▶ DOCUMENT PASSAGE
## START
The centre ground has vanished and it is we, the Liberal Democrats who surrendered it. Despite the warning signs, we chased the ideological vision of a second referendum on Brexit, hoping that anti-Tory and anti-Hard Brexit sentiments would see us commit a “smash and grab” of Remain votes. Instead our resulting campaign saw us focus on an issue that was becoming secondary, even to those who voted against it less than one year ago.

Our reasoning was sound, the Labour party were falling apart from within and our unity and strong online presence gave us the opportunity to make a name for ourselves during a snap election as the real opposition. However, the execution of this plan was poor and we became a single-issue party who held no legitimate claim to the Centre-ground of the UK political spectrum. With Jeremy Corbyn pulling Labour, not only apart from within, but also to a hard-left doctrine and Theresa May pulling the country towards a hard-Brexit it was on the centre-ground that we should have staged our campaign.

Relying on a “Remainer” bounce in our vote by promising a second referendum on the terms we left the EU, was a mistake that I described as potentially “catastrophic” for our party when I wrote to Tim Farron 7 months before the election. I am happy to write today saying that the decision was not as catastrophic as I first predicted, but it certainly held us back. A party does not establish itself as the “real opposition” simply by opposing one policy that the two biggest parties in our country were either directly or indirectly supporting. All this did was establish that we were the anti-Brexit party, a group of people who were aiming for votes from the 49% of people who voted leave and who were willing to alienate the other 51% in order to do it. Compiling this with the fact that it was evident very early on that the general public were becoming tired of referendums and elections (And politics in general), and it is easy to see why our campaign began to fall apart.

This, however, is history as they say. It is time for the Liberal Democrats to commit to a restructure and devise a new way of thinking, and this memorandum is how I believe we should go about doing just that.

Our Direction

The direction this country is taking is clear, we will leave the European Union and a large part of our society and links to the wider world, for want of a better phrase, will be hitting the reset button. I am firmly of the opinion that as a party we have squandered the opportunity to stake a claim as the “real opposition”, and now our focus must now be redirected.

Since the Coalition our party has suffered dramatically in local and national elections. Despite a highly welcome increase to our party membership this has not been reflected in real-term votes. This is where our focus needs to begin, with setting our sights on rebuilding from the ground up. All of our efforts need to be focussed on ourselves, rather than trying to bring down the Labour party. It is all very well and good making the claim to be the real opposition, but with only a handful of MPs it is nearly impossible to back up or to be taken seriously.

I suggest a renewed focus on the centre ground and a national rebranding. An issue such as our exit from the European Union is no longer the “luxury” single-ticket item that we have the chance to oppose. Therefore a complete revamp of our policies so as to firmly realign ourselves in the political centre and an effective national branding campaign to accompany this, is now a necessity.
## END
▶ DATA ROWS
## START
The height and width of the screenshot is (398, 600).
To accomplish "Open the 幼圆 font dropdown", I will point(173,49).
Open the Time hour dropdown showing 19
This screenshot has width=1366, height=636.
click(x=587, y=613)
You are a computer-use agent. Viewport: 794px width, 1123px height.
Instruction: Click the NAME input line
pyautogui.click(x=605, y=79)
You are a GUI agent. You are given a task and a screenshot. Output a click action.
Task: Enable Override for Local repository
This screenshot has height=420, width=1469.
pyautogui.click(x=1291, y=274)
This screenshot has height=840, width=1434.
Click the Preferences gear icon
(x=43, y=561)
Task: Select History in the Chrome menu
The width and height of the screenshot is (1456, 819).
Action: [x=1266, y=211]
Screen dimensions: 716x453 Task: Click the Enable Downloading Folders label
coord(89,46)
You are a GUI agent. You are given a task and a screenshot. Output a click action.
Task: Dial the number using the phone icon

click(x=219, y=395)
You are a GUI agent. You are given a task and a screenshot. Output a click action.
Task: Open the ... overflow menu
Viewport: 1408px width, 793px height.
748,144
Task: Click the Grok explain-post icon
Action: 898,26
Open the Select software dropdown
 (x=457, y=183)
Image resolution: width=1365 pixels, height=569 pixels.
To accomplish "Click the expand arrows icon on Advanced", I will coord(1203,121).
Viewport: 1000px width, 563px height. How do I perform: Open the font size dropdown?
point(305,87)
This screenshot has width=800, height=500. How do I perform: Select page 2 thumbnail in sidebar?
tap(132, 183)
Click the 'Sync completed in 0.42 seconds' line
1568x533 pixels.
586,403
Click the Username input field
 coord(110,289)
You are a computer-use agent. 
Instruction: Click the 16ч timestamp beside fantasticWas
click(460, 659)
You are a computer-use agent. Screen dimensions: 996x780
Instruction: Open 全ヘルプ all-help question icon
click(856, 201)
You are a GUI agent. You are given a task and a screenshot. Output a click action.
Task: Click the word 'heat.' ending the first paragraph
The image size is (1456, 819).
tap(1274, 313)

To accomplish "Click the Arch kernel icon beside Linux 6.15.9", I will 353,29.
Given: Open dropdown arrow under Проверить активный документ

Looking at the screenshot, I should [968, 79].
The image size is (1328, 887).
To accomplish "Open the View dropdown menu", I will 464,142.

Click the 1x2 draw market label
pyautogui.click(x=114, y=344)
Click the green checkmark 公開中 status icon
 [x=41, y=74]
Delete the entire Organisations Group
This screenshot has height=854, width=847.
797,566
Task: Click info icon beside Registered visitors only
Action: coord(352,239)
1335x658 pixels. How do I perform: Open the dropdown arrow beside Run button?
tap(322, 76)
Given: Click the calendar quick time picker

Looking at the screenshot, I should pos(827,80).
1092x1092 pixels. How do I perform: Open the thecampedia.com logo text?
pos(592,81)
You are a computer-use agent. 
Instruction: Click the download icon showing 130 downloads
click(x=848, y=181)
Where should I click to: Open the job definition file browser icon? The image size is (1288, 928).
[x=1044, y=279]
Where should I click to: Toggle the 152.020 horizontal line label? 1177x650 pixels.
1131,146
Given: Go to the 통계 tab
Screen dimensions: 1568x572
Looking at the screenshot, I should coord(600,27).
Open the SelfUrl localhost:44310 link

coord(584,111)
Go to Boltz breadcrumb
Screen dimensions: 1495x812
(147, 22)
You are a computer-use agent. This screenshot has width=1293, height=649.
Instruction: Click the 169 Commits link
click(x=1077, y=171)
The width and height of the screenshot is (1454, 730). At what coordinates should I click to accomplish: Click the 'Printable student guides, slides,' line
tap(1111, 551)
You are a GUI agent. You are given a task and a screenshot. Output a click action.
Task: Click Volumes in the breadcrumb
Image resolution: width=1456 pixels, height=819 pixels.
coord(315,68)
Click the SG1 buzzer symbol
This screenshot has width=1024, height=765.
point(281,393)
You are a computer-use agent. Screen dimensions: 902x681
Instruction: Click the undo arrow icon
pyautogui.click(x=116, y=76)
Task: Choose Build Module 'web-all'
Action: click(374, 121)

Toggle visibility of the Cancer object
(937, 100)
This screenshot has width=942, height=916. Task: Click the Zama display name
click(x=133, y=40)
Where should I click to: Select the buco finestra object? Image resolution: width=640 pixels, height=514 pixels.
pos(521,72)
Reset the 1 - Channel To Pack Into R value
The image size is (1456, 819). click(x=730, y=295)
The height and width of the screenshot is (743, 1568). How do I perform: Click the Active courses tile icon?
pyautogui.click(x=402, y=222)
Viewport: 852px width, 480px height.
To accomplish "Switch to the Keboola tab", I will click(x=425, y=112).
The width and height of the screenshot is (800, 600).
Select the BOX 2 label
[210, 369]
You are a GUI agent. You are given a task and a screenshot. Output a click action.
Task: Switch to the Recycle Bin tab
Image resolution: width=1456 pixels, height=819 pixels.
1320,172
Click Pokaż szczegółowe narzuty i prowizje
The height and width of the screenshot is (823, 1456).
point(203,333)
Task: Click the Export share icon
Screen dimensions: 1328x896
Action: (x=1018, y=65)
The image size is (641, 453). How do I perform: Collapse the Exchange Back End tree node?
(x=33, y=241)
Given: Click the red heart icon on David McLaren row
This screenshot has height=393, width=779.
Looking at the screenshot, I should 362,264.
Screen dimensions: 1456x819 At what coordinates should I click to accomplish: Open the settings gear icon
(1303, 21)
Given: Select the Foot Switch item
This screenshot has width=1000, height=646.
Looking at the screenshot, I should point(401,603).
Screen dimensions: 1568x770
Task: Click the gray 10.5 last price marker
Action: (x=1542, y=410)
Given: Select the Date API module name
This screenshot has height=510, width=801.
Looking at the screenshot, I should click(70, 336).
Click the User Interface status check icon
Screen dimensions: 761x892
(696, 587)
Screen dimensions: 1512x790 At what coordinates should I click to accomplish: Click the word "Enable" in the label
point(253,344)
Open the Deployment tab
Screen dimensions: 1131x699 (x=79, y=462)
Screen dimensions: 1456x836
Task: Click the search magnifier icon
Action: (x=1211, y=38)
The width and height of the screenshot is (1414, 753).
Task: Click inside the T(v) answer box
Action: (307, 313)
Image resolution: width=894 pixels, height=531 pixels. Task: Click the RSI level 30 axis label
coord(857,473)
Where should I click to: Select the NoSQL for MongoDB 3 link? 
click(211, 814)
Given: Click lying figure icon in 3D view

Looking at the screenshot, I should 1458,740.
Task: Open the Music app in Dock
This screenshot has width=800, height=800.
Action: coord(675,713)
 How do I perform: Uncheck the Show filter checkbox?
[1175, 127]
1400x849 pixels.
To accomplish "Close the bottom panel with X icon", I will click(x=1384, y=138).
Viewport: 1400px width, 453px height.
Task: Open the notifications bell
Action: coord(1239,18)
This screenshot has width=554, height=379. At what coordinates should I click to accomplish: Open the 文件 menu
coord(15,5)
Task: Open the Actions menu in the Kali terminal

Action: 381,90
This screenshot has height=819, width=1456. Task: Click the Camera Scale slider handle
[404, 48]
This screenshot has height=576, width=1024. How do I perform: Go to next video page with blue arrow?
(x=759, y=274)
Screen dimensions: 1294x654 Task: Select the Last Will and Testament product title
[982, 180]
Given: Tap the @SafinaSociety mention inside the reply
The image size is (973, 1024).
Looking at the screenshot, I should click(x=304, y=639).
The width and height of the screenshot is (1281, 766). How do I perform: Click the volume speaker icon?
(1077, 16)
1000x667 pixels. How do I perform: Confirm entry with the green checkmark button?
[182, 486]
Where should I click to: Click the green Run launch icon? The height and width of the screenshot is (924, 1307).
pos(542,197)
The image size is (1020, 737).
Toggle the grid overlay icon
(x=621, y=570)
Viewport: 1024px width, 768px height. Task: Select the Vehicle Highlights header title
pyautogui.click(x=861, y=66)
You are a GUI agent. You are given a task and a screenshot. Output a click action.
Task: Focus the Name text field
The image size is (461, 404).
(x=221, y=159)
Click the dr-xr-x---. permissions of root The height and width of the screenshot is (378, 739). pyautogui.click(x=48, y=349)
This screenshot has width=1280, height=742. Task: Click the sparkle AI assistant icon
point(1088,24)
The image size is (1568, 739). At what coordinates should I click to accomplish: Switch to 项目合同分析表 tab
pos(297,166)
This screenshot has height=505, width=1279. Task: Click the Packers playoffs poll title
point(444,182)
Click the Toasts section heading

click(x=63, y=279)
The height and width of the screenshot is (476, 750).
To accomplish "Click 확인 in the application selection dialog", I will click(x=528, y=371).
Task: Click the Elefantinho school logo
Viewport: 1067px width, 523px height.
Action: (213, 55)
## END
▶ OBJECTIVES
(a) Answer these about the Liberal Democrats memo:
(i) How many months before the election did the writer write to Tim Farron?
(ii) Who does the memo say was pulling Labour toward a hard-left doctrine?
(iii) What two things does the writer suggest in the last paragraph of the section "Our Direction"?
(b) Write the next part of the Liberal Democrats memo, picking up after its final sentence.

▶ ANSWERS
(a)
(i) 7 months.
(ii) Jeremy Corbyn.
(iii) A renewed focus on the centre ground and a national rebranding.

(b)
It is now required of the Liberal Democrats to show that in a world where our country is being torn between two extremes that we are “strong and stable” centre upon whom the population can rely. This is what our campaign should have been focussed on during GE2017, presenting ourselves as the party under whom Brexit would have been the easiest transition, rather than the party who would attempt to prevent it altogether, yet disguise it under a second referendum.

We should not be scared to adopt policies from the left or right wings of politics, it is foolish of any party to outright deny that feasible and efficient ideas can be born from ideologically opposing sides. One example I present to you here today is on Defence policy. Many assume that there are very few votes to be won on Defence issues, and whilst this is not something I agree with, I also propose that it doesn’t matter. And yes, the Liberal Democrat 2017 manifesto did have some very good policies on defence, but it could have gone further. The policy of a “Golden Handshake” to STEM graduates who go into armed forces engineering is only a Step 1 policy, the starter blocks, if you will. Furthermore, I would maintain the position we held on reducing Trident to 3 submarines, but I would go one step further and ring-fence the money saved on this policy so that it has to go back into our defence expenditure. The Ministry of Defence is severely underfunded and for all the rhetoric the Conservative party produce about putting £178 billion into defence equipment funding, this still isn’t enough. It leaves room for a centre ground party who have a strong policy stance on Defence and a liberal attitude towards Britain’s role on the world stage to really take the reins on this area of policy and lock it down as one of their own.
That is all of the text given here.